The benefit of this method is a relatively high robustness: it can successfully optimize a wide range of multi-dimensional test functions. Another benefit is a low convergence time which depends on the complexity of the objective function. Hard (multi-modal) problems may require many optimization attempts to reach optimum.

Instead of iterating through different "starting guesses" to find optimum like in deterministic methods, this method requires optimization attempts (runs) with different random seeds. The stochastic nature of the method allows it to automatically "fall" into different competing minima with each run. If there are no competing minima in a function (or the true/global minimum is rogue and cannot be detected), this method in absolute majority of runs will return the same optimum.

BiteOpt uses self-optimization techniques making it objective function-agnostic. In its inner workings, BiteOpt uses objective function value's ranking, not the actual value. BiteOpt is a multi-faceted example of a "probabilistic computing" system.


This "black-box" optimization method was tested on 2000+ 1-60 dimensional optimization problems and performed well, and it successfully solves even 600-dimensional test problems found in some textbooks. But the main focus of the method is to provide fast solutions for computationally expensive "black-box" problems of medium dimensionality (up to 60).

This method was compared with the results of this paper (on 244 published C non-convex smooth problems, convex and non-convex non-smooth problems were not evaluated): Comparison of derivative-free optimization algorithms.

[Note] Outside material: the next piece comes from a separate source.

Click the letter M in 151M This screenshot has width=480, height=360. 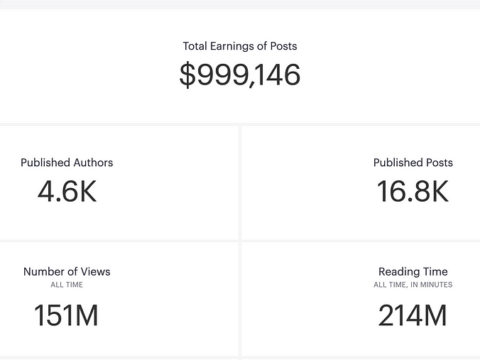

This method was able to solve 77% of non-convex smooth problems in 10 attempts, 2500 iterations each. It comes 2nd (very close to the 1st) in the comparison on non-convex smooth problems (see Fig.9 in the paper). With a huge iteration budget (up to 1 million) this method solves 97% of problems.

On a comparable test function suite and conditions outlined at this page: global_optimization (excluding several ill-defined and overly simple functions, and including several complex functions, use test2.cpp to run the test) this method's attempt success rate is >94% (with 100% of functions solved) while the average number of objective function evaluations is ~370.

At least in these comparisons, this method performs better than plain CMA-ES which is also a well-performing stochastic optimization method. As of version 2021.1, BiteOpt's "solvability" exceeds CMA-ES on synthetic function sets that involve random coordinate axis rotations and offsets (e.g., BBOB suite). BiteOptDeep (e.g., with M=6) considerably outperforms CMA-ES in "solvability".

As a matter of sport curiosity, BiteOpt is able to solve, in reasonable time, almost all functions proposed in classic academic literature on global optimization. This is quite a feat for a derivative-free method (not to be confused with large-scale analytic and gradient-based global optimization methods). Of course, BiteOpt is capable of more than that. If you have a reference to a function (with a known solution) published in literature that BiteOpt can't solve, let the author know.

BiteOpt (state at commit 124) took 2nd place (1st by sum of ranks) in BBComp2018-1OBJ-expensive competition track. Since the time of that commit the method improved in many aspects, especially in low-dimensional convergence performance. Commit 124 can be considered as "baseline effective" version of the method (it is also maximally simple), with further commits implementing gradual improvements, but also adding more complexity.

Also, BiteOpt (state at commit 256) took 2nd place (3rd by sum of ranks) in BBComp2019-1OBJ competition track.

CBiteOpt (biteopt.h)

BiteOpt optimization class. Implements a stochastic non-linear bound-constrained derivative-free optimization method. It maintains a cost-ordered population list of previously evaluated solutions that are evolved towards a lower cost (objective function value). On every iteration, the highest-cost solution in the list can be replaced with a new solution, and the list reordered. A population of solutions allows the method to space solution vectors apart from each other thus making them cover a larger parameter search space collectively. Beside that, a range of parameter randomization and the "step in the right direction" (Differential Evolution "mutation") operations are used that move the solutions into positions with a probabilistically lower objective function value.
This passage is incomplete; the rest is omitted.